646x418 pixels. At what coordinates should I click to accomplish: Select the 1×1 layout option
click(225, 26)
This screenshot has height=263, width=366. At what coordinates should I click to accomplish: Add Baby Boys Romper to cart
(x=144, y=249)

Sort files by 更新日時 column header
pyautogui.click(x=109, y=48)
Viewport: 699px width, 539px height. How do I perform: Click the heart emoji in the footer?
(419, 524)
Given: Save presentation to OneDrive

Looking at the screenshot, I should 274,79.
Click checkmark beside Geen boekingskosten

———

◆ **Required work**: Reproduce, with no other lines, the run of lines that begins with the one containing "Given: Save presentation to OneDrive" and ends with the last line of the material.

◆ **Answer box**:
Given: Save presentation to OneDrive

Looking at the screenshot, I should 274,79.
Click checkmark beside Geen boekingskosten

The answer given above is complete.